Ce diagnostic sévère mais réaliste permet d’entrevoir les possibilités d’amélioration de la situation actuelle en termes d’employabilité des diplômés de l’enseignement supérieur. Non, ce n’est pas de la naïveté que d’escamoter l’essentiel du débat autour de la question de l’emploi des cadres en Tunisie, à savoir la problématique de l’environnement des affaires, du financement des marchés et de la croissance tant quantitativement (6%, 8%, …) que qualitativement (structure tirée par l’innovation). Mais en agissant sur le comportement et attitude des étudiants, la gestion des établissements universitaires, les devoirs des entreprises envers le monde académique et la place que doit reprendre le monde associatif au sein de l’université tunisienne, est de nature à améliorer la relation entre entreprise et université au service de l’employabilité.

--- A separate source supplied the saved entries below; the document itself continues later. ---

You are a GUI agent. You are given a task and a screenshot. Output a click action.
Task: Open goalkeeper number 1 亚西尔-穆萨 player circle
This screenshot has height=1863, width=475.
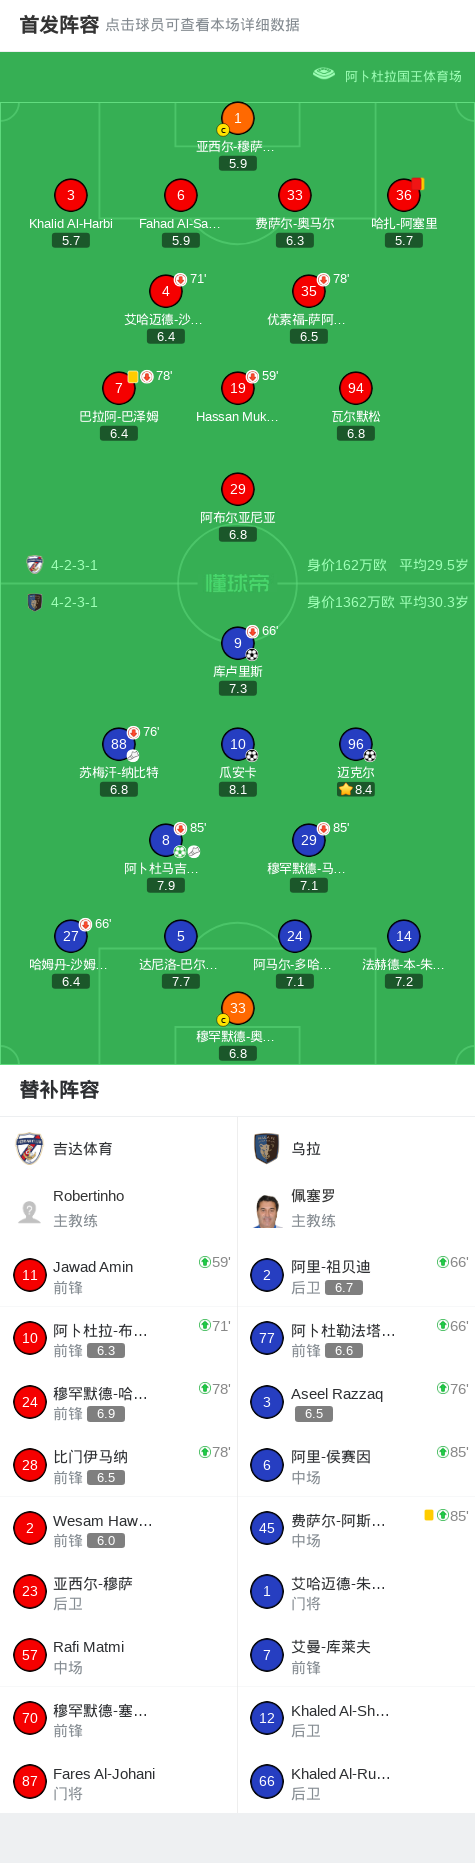[238, 118]
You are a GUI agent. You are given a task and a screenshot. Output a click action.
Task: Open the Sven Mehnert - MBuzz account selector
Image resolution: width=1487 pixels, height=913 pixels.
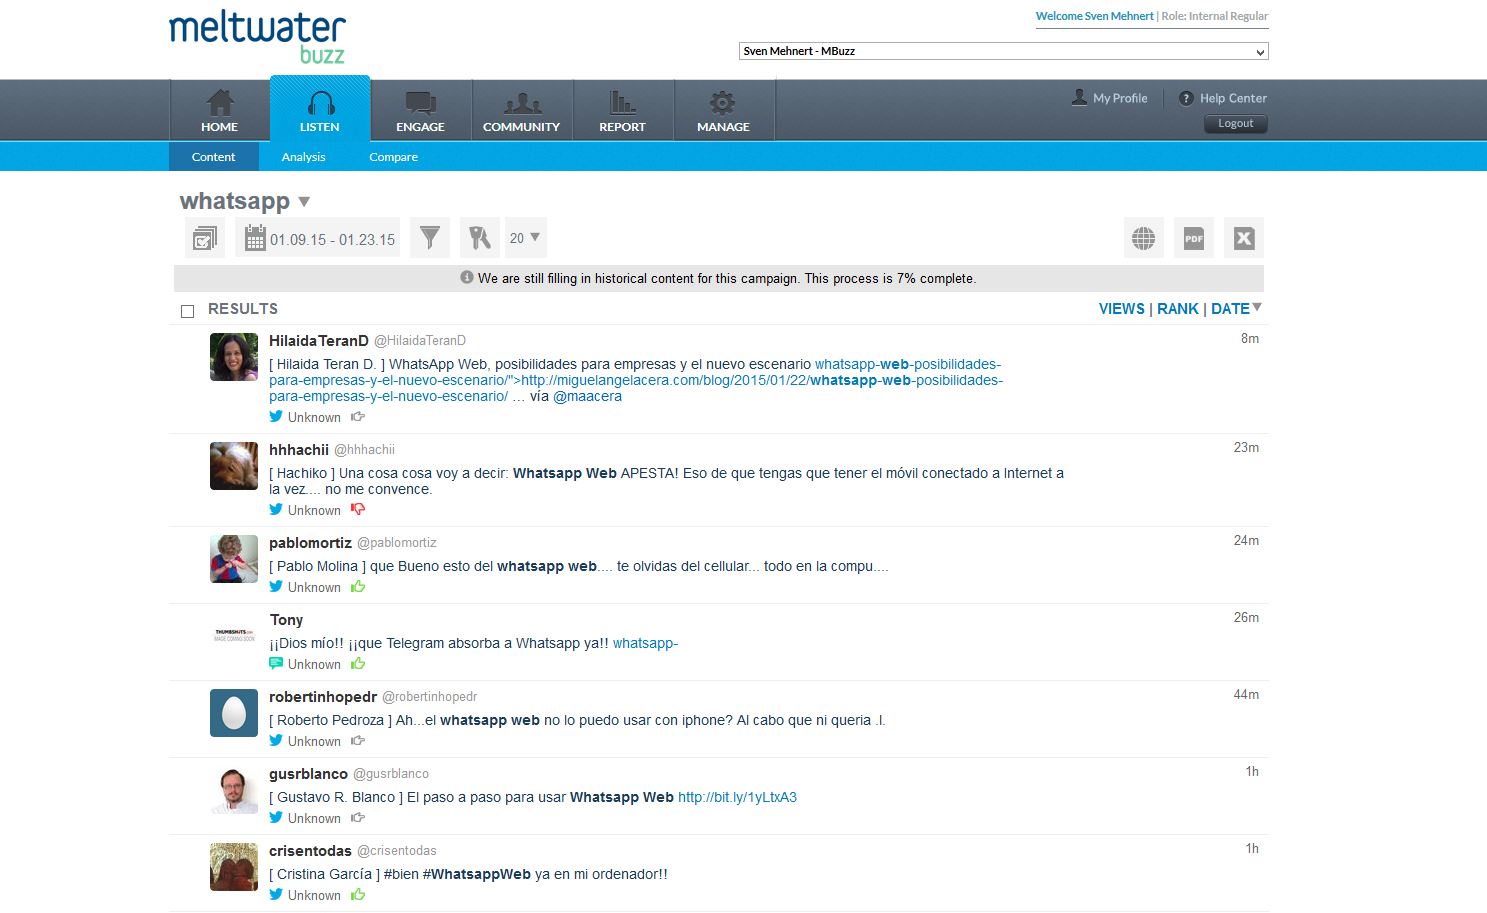1003,51
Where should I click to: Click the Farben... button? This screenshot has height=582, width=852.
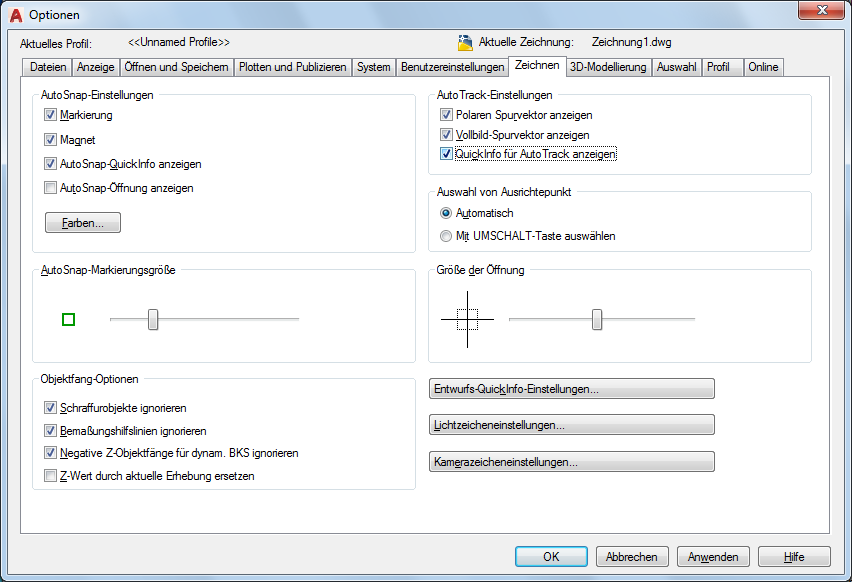coord(83,223)
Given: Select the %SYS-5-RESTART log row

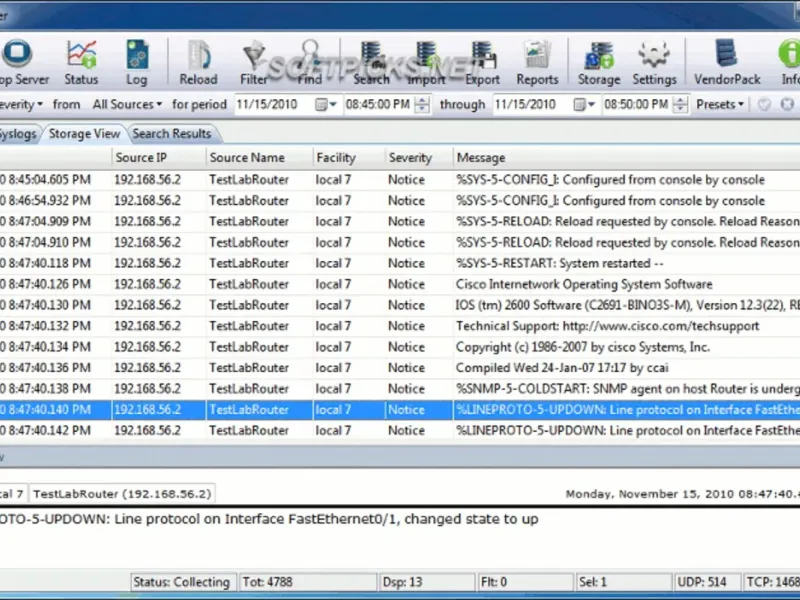Looking at the screenshot, I should coord(400,263).
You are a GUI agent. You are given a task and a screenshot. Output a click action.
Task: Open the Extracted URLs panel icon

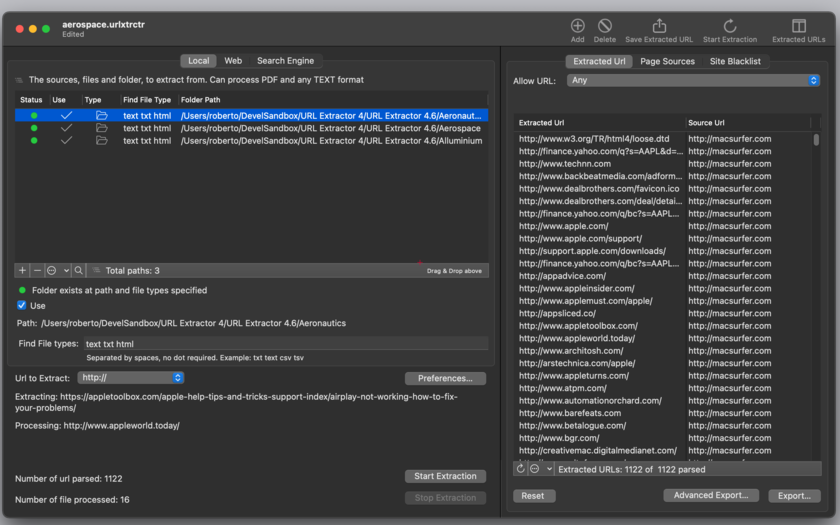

Plus particulièrement, au niveau de l’étudiant, le défi réside en la manière d’inculquer la valeur ’Travail ‘, l’autonomie, le goût de l’effort et de la performance voire l’audace pour ceux qui veulent s’établir pour leur propre compte. Il s’agit aussi d’aider les étudiants à valoriser leurs compétences par le coaching et le compagnonnage en insufflant la culture professionnelle et entrepreneuriale et la culture tout court (théâtre, cinéma, lecture économique, …). C’est le rôle des établissements de prévoir ce type de dispositif et le rôle des amicales d’anciens diplômés et des associations de soutien à l’emploi et l’auto-développement.

Pour une professionnalisation de l’enseignement

L’université devrait être capable d’éclairer les étudiants sur les métiers de demain, informer sur la demande industrielle et de services avec la publication d’indicateurs d’employabilité par discipline. Il est à ce titre important que les établissements universitaires admettent, outre leur mission de production et de transmission du savoir, de favoriser l’insertion professionnelle des étudiants à la sortie de l’université en professionnalisant l’enseignement octroyé notamment en dernières années. Cela passe par un échange étroit entre l’université et l’entreprise, basé sur l’institution de modules ‘Groupes de travail’, de stages obligatoires et bien encadrés ainsi que la découverte du monde professionnel dans le cursus universitaire par la présence accrue des chefs d’entreprise au sein des universités.

Les jeunes ont besoin de success stories pour rêver et avancer, le parcours exemplaire et aspirationnel d’entrepreneurs tunisiens qui ont réussi dans leurs secteurs respectifs devrait être régulièrement présenté aux étudiants des différentes disciplines.

C’est aussi cela des entreprises socialement responsables.